Ophelia Deroy and Fred Dretske propose tests relevant to distinguishing perception and conception. Deroy is responding to studies like C. V. Jackson (1953) which showed that visual perception (steam coming from a kettle) can bias auditory localization of a related sound (a whistle) more so than an unrelated sound (a bell sound). Whether this counts as cognitive penetration depends on whether the causally effective kettle-steam-whistle representation is conceptual. Deroy suggests we might empirically distinguish conceptual influences on perception from non-conceptual influences via the impact of brief training regimens that present new sound-shape correspondences -- for example, singing kettles. Her assumption is that the non-conceptual associations would be more fragile -- the relevant mechanisms more adaptive -- than such standing beliefs as that kettles whistle. That might be, but perhaps what matters is not whether the belief that generic kettles whistle is fragile but whether the training can cause one to rapidly acquire the belief that these kettles do not whistle. (Even if the learning is implicit, so that one lacks a consciously available belief in the new correspondence, there might be room to ask whether one now possesses nevertheless an implicit belief -- that is, a conceptualized representation of the correspondence, though one not generally available for reasoning and report.)

Dretske's test arises in response to Siegel's (2010) pine-tree case. Siegel claims that, in part as a result of acquired knowledge, experts can see the kind property pine-tree-ness while novices cannot. Dretske rejects this and proposes the following test for a difference in seeing: if what they see differs, then, if they paint what they see (supposing them both capable of perfect realism), the difference in what they see should be apparent in their paintings. He argues that, in the pine-tree case, the alleged difference would not be apparent in what they paint. But Dretske's test can be reasonably rejected by a view that construes property perception as attributing a property in perception (recall Burge's view that perceptual attribution is non-conceptual). On such a view, one will reject Dretske's claim that to see the property of triangularity just is to see three lines appropriately arranged. Similarly, on such a view, there is no temptation, if one wants to defend Siegel, towards a "suspicious" identification of seeing the property of pine-tree-ness with seeing variously arranged colors. To have a visual perception as of a pine tree, more is required; and the novice's painting can enable that more to occur in the expert even though it doesn't in the novice. (To reject Dretske's test, however, is not to argue that pine-tree-ness is a possible perceptual attributive for us.) Incidentally, Dretske maintains that the expert's visual experience, when viewing the painting, simultaneously represents both the pine tree and the colors, shapes, and textures of the canvas' surface. This view is rejected in John Zeimbekis' fascinating exploration of cognitive influences on perceptually shifting between a picture's depicted volumetric shapes and its flat surface.

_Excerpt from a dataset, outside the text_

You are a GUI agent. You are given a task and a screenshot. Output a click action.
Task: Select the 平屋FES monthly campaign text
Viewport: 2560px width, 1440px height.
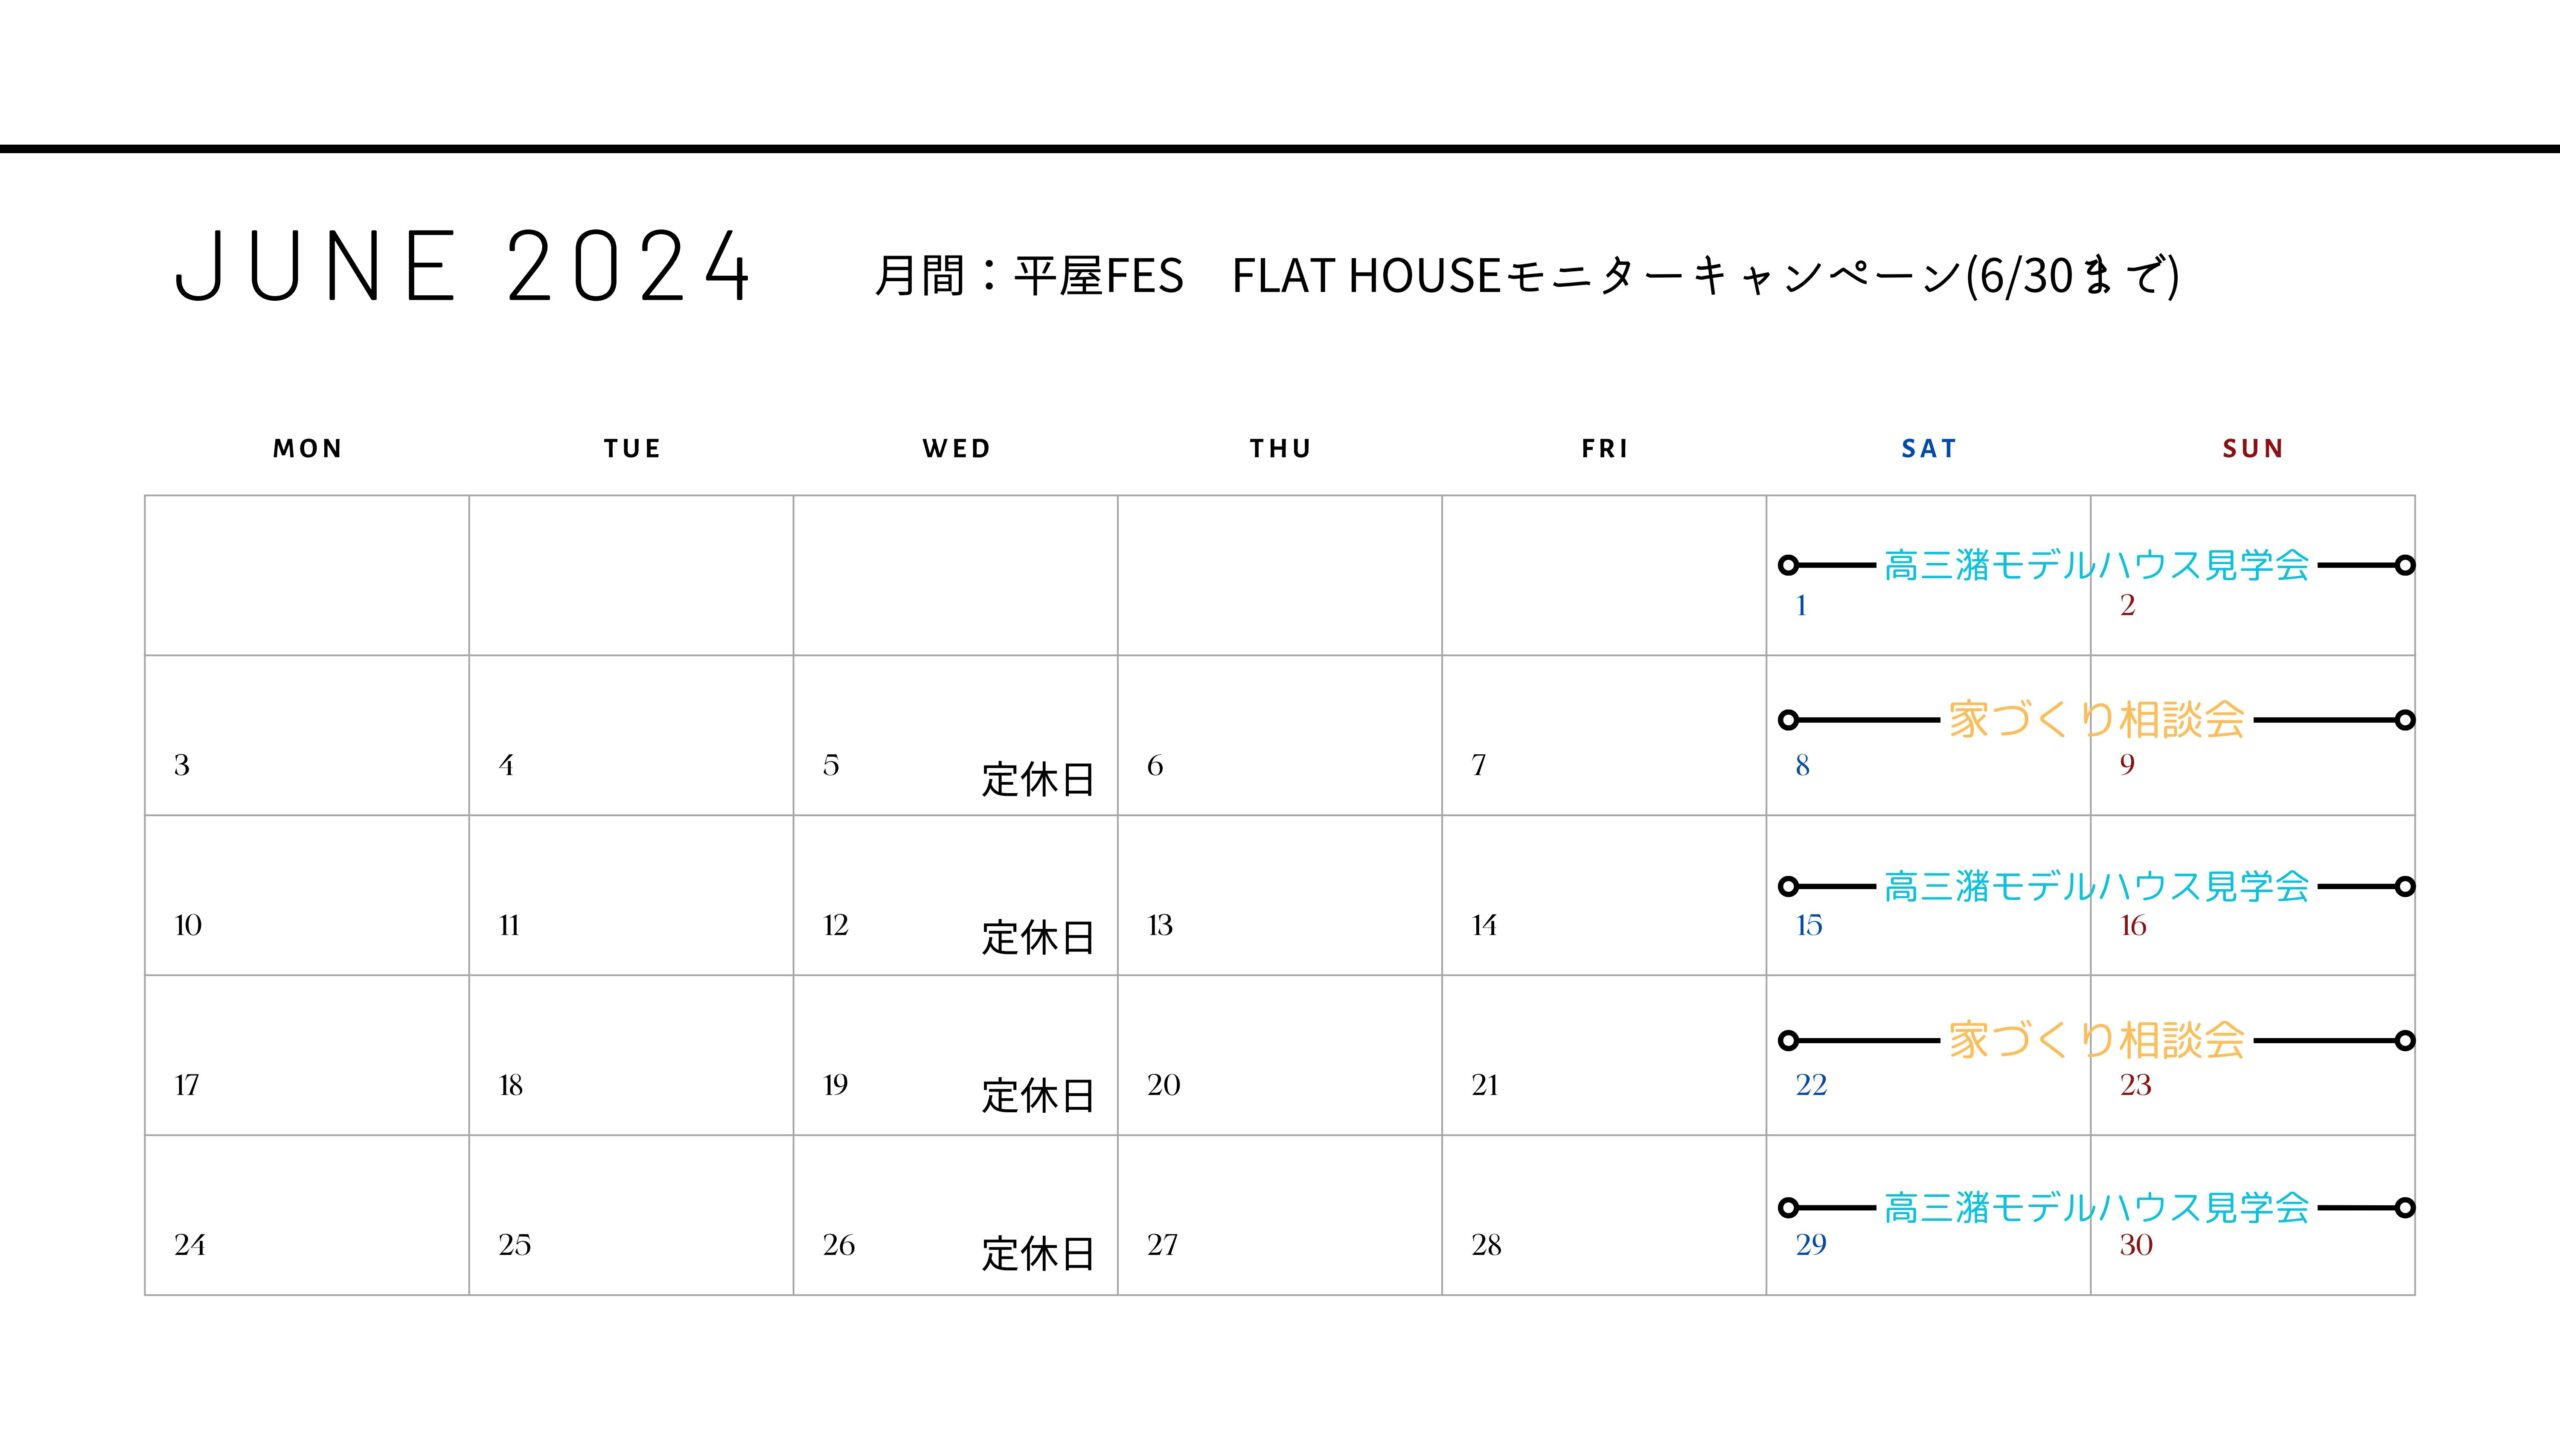pyautogui.click(x=1526, y=275)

Though I've now mentioned and in some cases briefly commented on all of the volume's chapters, my remarks have omitted many of its interesting claims and probing discussions. More problematically, my focus might inadvertently suggest that the area is a bit of a mess, with rampant disagreement concerning fundamental terms and principles. In fact, what this volume displays in spades, is that careful and creative work, both empirical and conceptual, continues to shine further light on and raise fruitful new questions regarding these fascinating topics.